Not to say that thinking is a myth in a shooter, but rather that it is a myth that there is a special class of shooter which requires thinking as substantially distinct separation from other shooters.

I’ve been told many times that Half-Life, Half-Life 2, Bioshock, Battlefield, or any number of other games are “the thinking man’s shooters”, whether by fans or developers through implied statements, or direct marketing campaigns.

However this implies, as does the Half-Life advertisement above, that other shooters are comparatively simple. It does this by reducing the terms allowed to describe other games without reducing the terminology available to them. It does this by observing one game with a low resolution, and another with a higher resolution.

The simplest stand alone shooters I can think of are Painkiller and Serious Sam, wherein you battle within discrete arenas against a fixed amount of monsters. Serious Sam offers broader arenas with more unit variety, where Painkiller is in smaller ones with a smaller set of monsters, but with a more involved weapon set, in addition to the card system. As neither game has a regenerating health system, your performance truly matters in each battle as it frames what you are usually working with in the next. To put it simply, dumb players struggle, no matter their aiming skills, in the long run with these games. To get even more simplistic you would have to reach for something like the InstaGib mode found in the Unreal Tournament franchise. Even here though, player movement, lines of sight, spawn systems, and the psychology involved in multiplayer still yields a system that requires consideration. The player who doesn’t think leaves a margin of error that less skilled opponents can often overcome.
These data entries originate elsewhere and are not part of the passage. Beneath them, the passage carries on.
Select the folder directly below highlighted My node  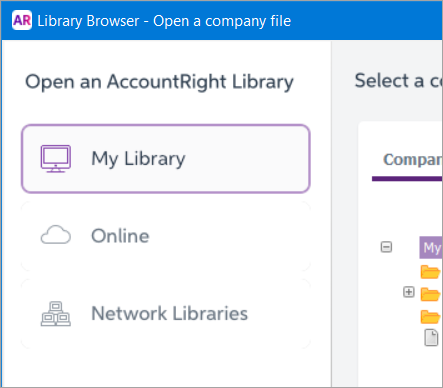[x=430, y=272]
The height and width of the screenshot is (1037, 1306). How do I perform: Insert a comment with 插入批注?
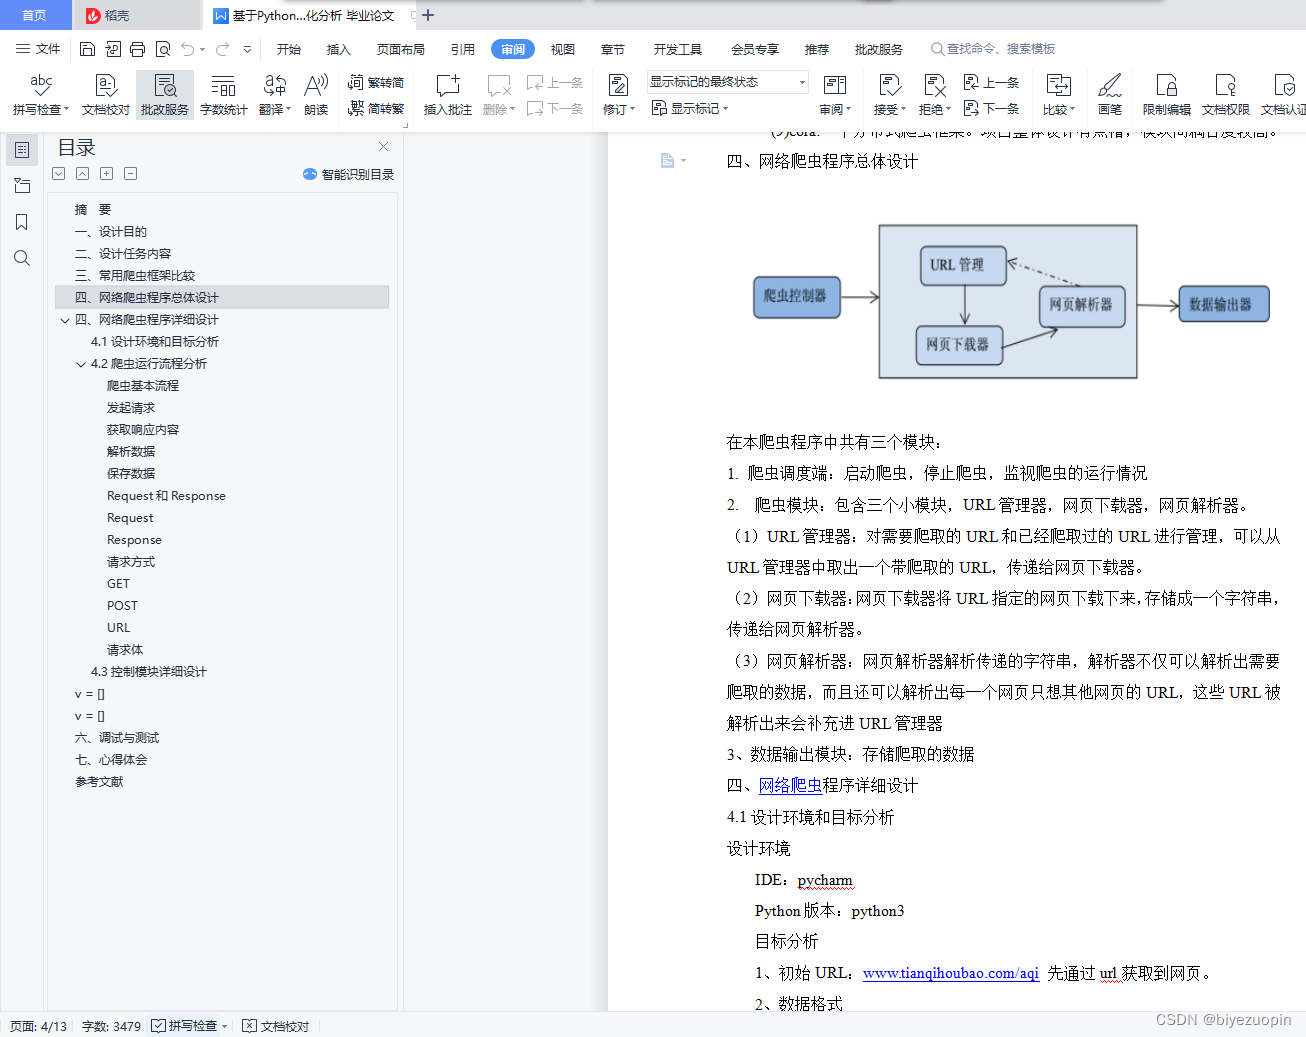click(446, 94)
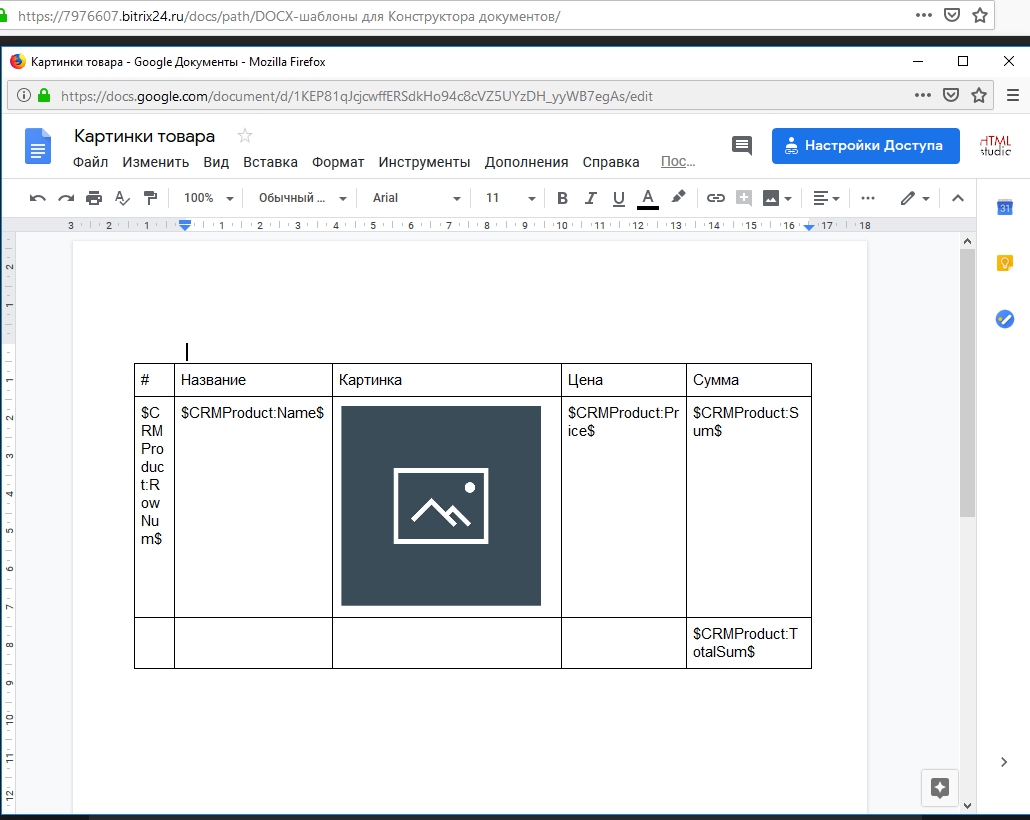
Task: Toggle italic formatting
Action: pos(590,198)
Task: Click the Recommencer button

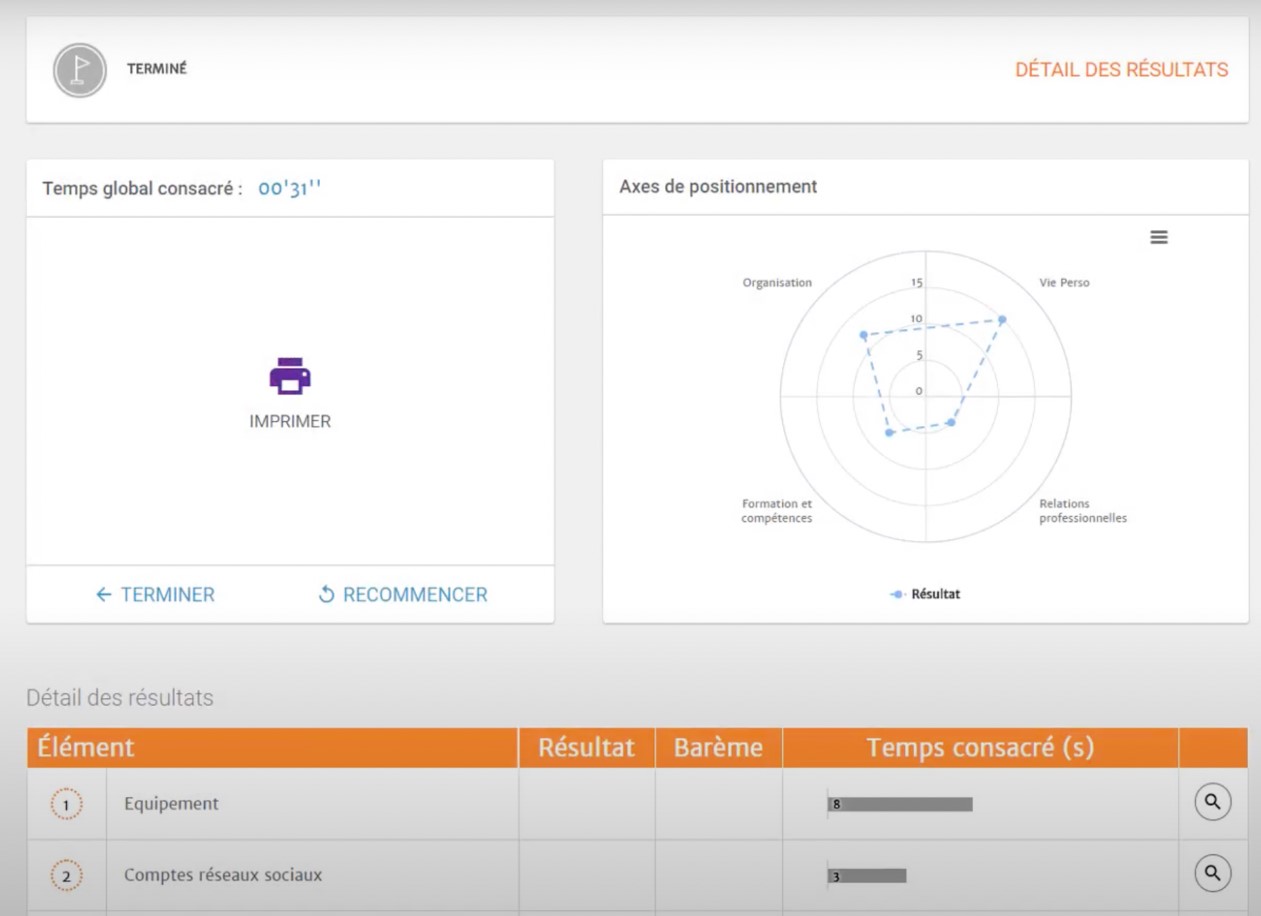Action: pyautogui.click(x=404, y=593)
So by what behavior do some games acquire the title of being for those who think yet still remaining a shooter? The first is through advertising and marketing. Simply telling people that it is, and telling people that if they play it, they are being thoughtful. It creates a degree of investment. “I should try this game as it involves thinking, and clearly I like thinking. I am playing this game, so I am engaging in thinking, this places me above those who play games unlike it. This game enhances my position as a thinker because it shows yet another facet of my life in which I think.” You now have a fierce defender of the game, and an advocate for it as a thinking shooter. It matters little how much thinking is being done, so long as they generally like the game and its trappings match their expectations of what thinking is like in the context of video games.

The second is the game mechanics themselves. No, not mechanics that require you to think, most do, or at least reward the thinker above the non-thinker when it comes to execution. Time. Longer respawn timers, long distances between objectives, numerous steps to simple tasks. Things in which they can consider any options for longer, where they have time to mull potentialities over. It isn’t that they are thinking any more, but rather that they are thinking for longer. The result is that slower thinkers arrive at the same conclusion as the faster thinkers, and the ineffective thinkers are impressed by all the factors to consider. In a faster game the slower thinkers don’t finish their thought and end up falling back on instinct which makes them less equipped, and the ineffective thinkers don’t have time to comprehend the complexity before them. In both cases they are forced to fall back on instinct and reflex, thus concluding when they lose that they just don’t have the skill, but their intellect could make the difference if the game rewarded thinking, and when they win, that it proves that the game is nothing but instinct, because they didn’t use their intellect.

The real trick is to think about the games in depth when you are not playing them, to consider outcomes and options, to watch competitive matches and simply analyze what is happening. Then you do not need as much time, your mind is familiar with the terrain of possibilities and you need only process the few unique traits.

If you want a thinking game, think. The more interesting games will reward it.